Saturday, March 21, 2015

New Orleans Super Sunday Indian Parade

For the first time in months, I could feel the heat on my face. It reminds me of the weather back home – constant heat every day. This was the best weather anyone could have got – the Sun radiating heat and the Wind was feeling cold. This could possibly be the best day in ages – the Boston cold has sunk deep into my skin for two months and fourteen days.

Waiting for the parade to start, we wondered what’s its purpose. Perhaps it is to celebrate a history. Perhaps it is to celebrate a tradition. Perhaps people know how to have fun here. This was never the case back home. We enjoy parades – one with floats going past, with small Styrofoam pops making up large cat structures. But it was never purely for fun. It was for a religious festival…Wesak Day maybe, a public holiday that I never bothered to fully understand the underlying meaning of.
As we walked inwards on Washington Ave, we saw many vendors lining the street. Seafood platters, crayfish pie, ice cream, and oh, the alcohol – how could we forget that. Heineken, liquor, etc. Men walking along the streets were holding on to alcohol bottles. The bottles were whispering to me, asking me to buy them and consume the liquid that was inside.

The smell of humidity and smoke was in the air. The thickness of the air was satisfying. Yet having too much of it was suffocating. I wondered where the smoke came from. People had cigarettes in their hands. It probably comes from there. Galvin pointed out that the smoke may be marijuana and not tobacco. I breathed in the stuffy air. It smelled sweet. Like shisha in Doha, Qatar. Perhaps the smoke wasn’t from the cigarettes. Maybe they were, but marijuana was wrapped inside the roll of cigarettes.

The parade was walking towards us. Each team had a different dominant colour. I was attracted to the orange one – it reflected the colour of my top that day, and I could easily blend into the parade to be one of them, to take a photo with them.
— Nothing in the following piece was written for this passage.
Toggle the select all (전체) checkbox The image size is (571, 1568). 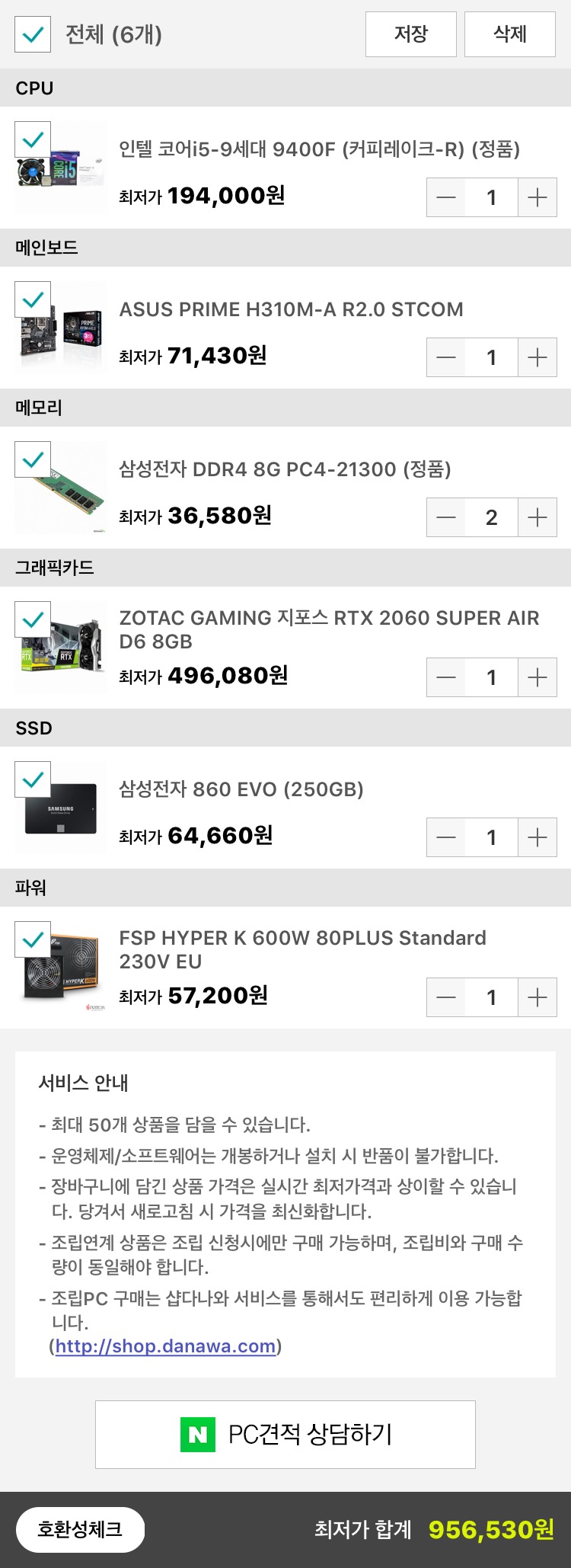tap(33, 34)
I wondered about the significance of the parade. Google says that each team represents a different native American tribe. My eyes tell me that 90% of the paraders are of African American decent. Was the parade ever dominated by native Americans? I questioned.
My mind was hallucinating then. The heat was getting to me. I was seeing men in feather costumes marching, unknowing of what they represent. Perhaps this sense of unknowness is shared by the passers-by too.
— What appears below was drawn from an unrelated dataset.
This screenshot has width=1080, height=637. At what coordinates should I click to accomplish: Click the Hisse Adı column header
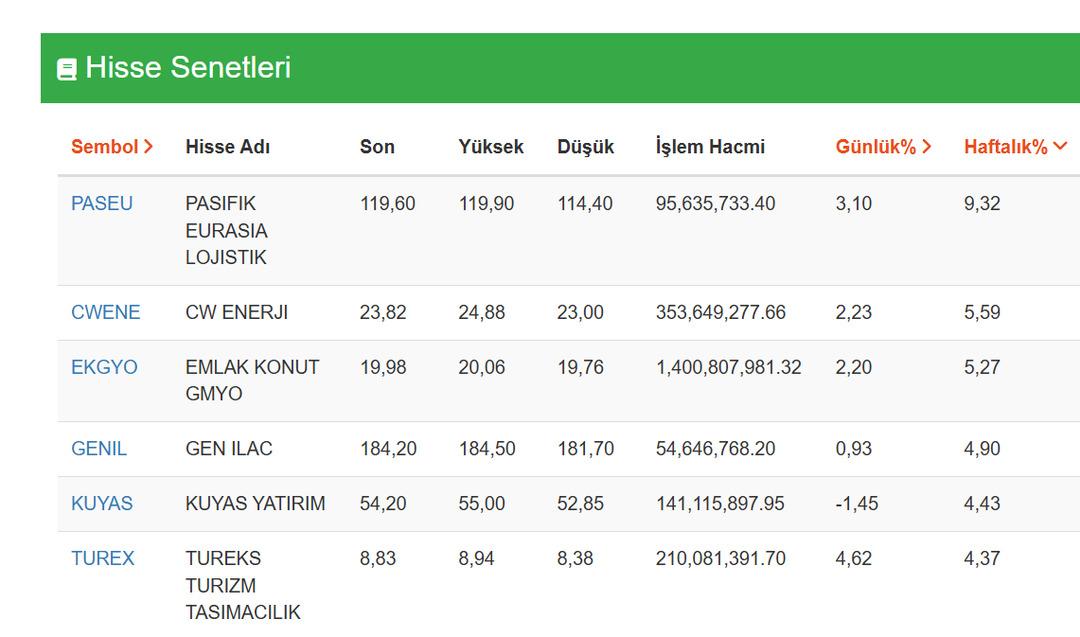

As we walked towards a street that was quieter, we saw people who were sitting outside just chilling around. We see  broad houses beside narrow ones, posh houses beside delapitated ones. We do not know which represents reality.

New Orleans has so much character that it is too much to bear. You can’t put it all in one box, you can’t characterise it as quaint – the poverty jumps out too much. You can’t say that it is a fun city – again, the poverty jumps out too much. You can’t say that it is a poor city – it has too much character to be characterised just as that. O help me please, describe what New Orleans is. Maybe it’s all of the above.